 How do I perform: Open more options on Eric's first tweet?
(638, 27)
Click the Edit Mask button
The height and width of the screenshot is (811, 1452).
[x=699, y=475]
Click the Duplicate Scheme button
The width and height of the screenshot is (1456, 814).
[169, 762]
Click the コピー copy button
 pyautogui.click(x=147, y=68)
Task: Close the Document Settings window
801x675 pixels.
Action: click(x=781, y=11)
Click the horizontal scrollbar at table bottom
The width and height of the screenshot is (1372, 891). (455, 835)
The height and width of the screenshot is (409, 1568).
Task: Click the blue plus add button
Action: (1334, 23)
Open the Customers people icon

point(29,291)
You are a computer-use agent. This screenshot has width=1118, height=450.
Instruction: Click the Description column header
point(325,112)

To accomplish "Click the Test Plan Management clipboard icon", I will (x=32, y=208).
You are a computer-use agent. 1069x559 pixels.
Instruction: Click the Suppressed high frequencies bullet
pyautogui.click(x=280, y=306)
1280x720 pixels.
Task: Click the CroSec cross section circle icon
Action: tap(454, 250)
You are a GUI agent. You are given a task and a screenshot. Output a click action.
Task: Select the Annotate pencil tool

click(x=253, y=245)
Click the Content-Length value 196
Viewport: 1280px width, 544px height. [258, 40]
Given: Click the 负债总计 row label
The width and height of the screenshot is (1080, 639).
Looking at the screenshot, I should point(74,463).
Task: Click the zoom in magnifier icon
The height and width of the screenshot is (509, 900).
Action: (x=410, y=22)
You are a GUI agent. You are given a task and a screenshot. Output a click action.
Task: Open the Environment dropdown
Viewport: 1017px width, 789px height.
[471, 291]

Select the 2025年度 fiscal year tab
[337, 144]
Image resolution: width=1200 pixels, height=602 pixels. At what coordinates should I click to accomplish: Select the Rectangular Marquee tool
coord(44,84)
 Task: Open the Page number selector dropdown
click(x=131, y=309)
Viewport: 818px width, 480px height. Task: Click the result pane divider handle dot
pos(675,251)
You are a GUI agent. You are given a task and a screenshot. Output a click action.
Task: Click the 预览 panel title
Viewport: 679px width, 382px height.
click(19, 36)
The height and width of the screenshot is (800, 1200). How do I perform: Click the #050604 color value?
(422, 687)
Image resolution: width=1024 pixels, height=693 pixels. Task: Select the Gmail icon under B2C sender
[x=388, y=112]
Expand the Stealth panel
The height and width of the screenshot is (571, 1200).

------------------------------------------------------------

# WORK REQUIRED
Reproduce all lines from the records above that include the word "computer".

# RESULT OF THIS EXERCISE
You are a computer-use agent. This screenshot has width=1118, height=450.
You are a computer-use agent. 1069x559 pixels.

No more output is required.